The outer loop used these weight updates to compute the average next-token prediction loss after the simulated weight updates. It backpropagated through the sequence of simulated weight updates and updated the entire model’s weights. (This process increased training time, because it required computing gradients of gradients.)
During inference, the model followed the inner loop. It split the input context into chunks, calculated the next-token prediction loss on the chunks, and updated only the fully connected layers in the last quarter of the network. Then it generated new tokens. (Since inference used only the inner loop, it didn’t need the increased time required in the outer-loop training process, so processing time was constant regardless of the context length.)

Results: The authors compared TTT-E2E to a transformer with conventional attention as well as highly efficient architectures such as Mamba 2 (a recurrent neural network-style model) and Gated DeltaNet (which uses a custom form of linear attention). Its accuracy slightly exceeded that of the transformer over long contexts — except on Needle-in-a-Haystack, which involves recovering a short target string from a long context — and it generated output tokens as rapidly as the more-efficient architectures as context grew. Its exceptional inference speed came at the cost of slower and more complex training.

TTT-E2E demonstrated very slightly higher performance than a vanilla transformer from short to long contexts, judging by next-token prediction loss. The vanilla transformer had an average loss of 0.015 higher across context lengths from 8,000 to 128,000 tokens. Mamba 2’s and Gated DeltaNet’s losses were still 0.03 higher. TTT-E2E matched those models on Needle-in-a-Haystack (NIAH) when processing shorter contexts, but its performance dropped dramatically after 8,000 tokens. For example, at 128,000 tokens, TTT-E2E (6 percent) fell below Mamba 2 (7 percent) and Gated DeltaNet (7 percent), and far below the vanilla transformer (99 percent).
TTT-E2E processed long contexts faster than the vanilla transformer, roughly on par with Mamba 2 and Gated DeltaNet. Running on an H100 GPU, TTT-E2E’s time to generate its first token increased linearly by 25 milliseconds per 1,000 tokens as the context increased from 8,000 to 128,000 tokens. The vanilla transformer’s time to first token increased from 12 to 70 milliseconds per 1,000 tokens from 8,000 to 128,000 tokens.
TTT-E2E’s training latency, or the time it took to process and execute model updates per 1,000 training tokens, exceeded that of Mamba 2 and Gated DeltaNet. TTT-E2E’s training latency rose from about 0.25 seconds given 8,000 training tokens to around 0.33 seconds given 128,000 training tokens. In contrast, Mamba 2 and Gated DeltaNet remained roughly constant at about 0.06 seconds. Given 8,000 training tokens, the vanilla transformer (0.08 seconds) trained four times faster. At 128,000 tokens that relationship flipped: vanilla transformer (0.39 seconds) trained about 1.2 times slower.

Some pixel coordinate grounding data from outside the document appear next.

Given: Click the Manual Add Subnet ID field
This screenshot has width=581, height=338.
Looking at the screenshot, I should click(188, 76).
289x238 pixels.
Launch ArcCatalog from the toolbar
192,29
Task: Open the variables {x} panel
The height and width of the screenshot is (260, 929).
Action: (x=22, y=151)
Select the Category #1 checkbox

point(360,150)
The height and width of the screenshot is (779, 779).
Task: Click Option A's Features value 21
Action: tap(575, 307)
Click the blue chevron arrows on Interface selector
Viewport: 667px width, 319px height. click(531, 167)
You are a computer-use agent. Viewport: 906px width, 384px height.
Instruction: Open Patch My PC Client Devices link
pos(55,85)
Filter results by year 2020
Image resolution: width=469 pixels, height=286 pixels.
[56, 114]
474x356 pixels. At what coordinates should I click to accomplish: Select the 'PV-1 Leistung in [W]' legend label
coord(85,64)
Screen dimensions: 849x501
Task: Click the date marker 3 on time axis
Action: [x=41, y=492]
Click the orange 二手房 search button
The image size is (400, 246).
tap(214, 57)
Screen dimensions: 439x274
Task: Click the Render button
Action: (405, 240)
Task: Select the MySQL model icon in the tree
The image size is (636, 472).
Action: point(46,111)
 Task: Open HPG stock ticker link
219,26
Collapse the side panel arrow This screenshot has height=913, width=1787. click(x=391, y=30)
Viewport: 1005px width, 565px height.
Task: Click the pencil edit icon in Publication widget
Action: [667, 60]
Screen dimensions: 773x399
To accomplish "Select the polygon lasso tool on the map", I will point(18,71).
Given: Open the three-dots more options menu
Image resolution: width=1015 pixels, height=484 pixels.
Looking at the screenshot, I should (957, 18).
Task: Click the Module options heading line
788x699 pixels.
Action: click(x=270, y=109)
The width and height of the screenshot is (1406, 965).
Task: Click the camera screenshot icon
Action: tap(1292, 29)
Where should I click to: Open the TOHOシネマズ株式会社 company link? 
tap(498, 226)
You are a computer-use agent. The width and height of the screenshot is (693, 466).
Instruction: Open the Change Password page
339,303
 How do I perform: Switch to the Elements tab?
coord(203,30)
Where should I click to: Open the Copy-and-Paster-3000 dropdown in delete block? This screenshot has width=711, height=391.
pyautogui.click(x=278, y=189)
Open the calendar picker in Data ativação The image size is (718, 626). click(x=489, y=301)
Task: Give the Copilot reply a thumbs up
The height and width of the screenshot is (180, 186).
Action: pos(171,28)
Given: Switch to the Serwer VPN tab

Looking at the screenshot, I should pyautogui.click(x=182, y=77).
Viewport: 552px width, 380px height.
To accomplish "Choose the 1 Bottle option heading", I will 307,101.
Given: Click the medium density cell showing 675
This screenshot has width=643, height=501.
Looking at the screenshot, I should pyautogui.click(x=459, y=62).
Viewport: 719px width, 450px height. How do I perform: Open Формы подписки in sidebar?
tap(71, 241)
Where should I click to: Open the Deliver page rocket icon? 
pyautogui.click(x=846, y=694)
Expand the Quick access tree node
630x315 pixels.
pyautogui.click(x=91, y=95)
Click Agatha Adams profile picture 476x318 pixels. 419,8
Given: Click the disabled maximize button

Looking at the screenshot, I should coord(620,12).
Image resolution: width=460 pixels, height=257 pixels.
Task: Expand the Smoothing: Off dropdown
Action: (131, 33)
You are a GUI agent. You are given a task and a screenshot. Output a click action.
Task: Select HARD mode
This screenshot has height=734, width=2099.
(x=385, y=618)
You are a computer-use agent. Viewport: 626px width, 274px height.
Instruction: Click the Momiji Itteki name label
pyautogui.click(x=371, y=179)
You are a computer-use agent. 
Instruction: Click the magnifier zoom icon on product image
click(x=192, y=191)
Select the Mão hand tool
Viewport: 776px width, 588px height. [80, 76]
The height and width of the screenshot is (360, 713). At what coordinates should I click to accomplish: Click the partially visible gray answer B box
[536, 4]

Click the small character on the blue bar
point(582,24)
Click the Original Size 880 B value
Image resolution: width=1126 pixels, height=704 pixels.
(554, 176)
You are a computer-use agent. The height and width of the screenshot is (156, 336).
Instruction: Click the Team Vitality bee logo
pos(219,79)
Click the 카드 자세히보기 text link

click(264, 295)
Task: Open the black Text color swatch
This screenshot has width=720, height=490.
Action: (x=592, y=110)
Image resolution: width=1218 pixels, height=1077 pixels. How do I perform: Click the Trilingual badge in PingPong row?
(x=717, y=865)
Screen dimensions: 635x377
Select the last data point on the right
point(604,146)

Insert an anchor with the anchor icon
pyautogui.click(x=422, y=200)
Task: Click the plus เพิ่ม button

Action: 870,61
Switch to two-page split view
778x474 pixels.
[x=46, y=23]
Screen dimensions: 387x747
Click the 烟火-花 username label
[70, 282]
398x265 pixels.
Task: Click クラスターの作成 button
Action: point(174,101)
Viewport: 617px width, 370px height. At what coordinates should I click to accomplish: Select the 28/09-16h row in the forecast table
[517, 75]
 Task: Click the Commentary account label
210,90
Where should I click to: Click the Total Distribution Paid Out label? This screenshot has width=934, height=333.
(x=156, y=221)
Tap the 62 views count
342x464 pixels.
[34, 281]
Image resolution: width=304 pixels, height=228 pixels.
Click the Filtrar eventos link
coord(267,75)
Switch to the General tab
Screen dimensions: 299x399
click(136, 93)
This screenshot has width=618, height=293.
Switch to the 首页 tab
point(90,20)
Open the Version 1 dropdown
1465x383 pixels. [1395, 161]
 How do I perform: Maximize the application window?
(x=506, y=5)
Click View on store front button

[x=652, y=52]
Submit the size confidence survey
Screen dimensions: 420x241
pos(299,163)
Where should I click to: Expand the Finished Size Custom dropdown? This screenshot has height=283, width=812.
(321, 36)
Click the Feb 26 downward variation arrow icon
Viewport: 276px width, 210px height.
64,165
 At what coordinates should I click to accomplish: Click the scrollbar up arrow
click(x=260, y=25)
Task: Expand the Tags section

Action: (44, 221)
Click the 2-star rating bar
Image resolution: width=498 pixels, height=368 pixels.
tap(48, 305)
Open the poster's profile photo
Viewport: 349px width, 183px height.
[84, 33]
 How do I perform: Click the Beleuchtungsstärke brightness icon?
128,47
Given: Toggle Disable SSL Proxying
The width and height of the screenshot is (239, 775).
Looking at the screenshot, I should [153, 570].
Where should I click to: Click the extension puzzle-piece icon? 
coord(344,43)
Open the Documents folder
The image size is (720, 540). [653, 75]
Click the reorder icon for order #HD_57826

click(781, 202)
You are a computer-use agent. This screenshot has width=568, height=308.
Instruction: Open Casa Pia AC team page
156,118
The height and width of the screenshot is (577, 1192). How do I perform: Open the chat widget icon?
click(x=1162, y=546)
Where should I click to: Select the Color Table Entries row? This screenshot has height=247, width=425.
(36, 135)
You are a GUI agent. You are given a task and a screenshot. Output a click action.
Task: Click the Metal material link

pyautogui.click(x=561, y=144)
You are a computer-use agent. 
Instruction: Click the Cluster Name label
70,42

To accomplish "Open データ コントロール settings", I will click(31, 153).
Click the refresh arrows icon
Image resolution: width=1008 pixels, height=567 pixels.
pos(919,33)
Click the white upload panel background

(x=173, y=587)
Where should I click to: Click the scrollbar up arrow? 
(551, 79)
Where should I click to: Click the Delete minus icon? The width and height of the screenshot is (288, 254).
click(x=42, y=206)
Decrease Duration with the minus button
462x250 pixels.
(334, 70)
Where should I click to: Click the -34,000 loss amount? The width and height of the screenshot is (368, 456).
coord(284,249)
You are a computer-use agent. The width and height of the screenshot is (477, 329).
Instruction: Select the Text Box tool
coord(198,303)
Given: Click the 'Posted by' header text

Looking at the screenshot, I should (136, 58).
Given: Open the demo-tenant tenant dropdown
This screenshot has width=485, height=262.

Why it matters: Learning at inference offers an approach to processing long contexts that’s simpler than designing custom attention mechanisms or recurrent architectures. This work reframes the problem as a trade-off between training and inference: Processing at inference is less expensive and more consistent per token, but training is slower.

We’re thinking: This model took it to heart when we said: Keep learning!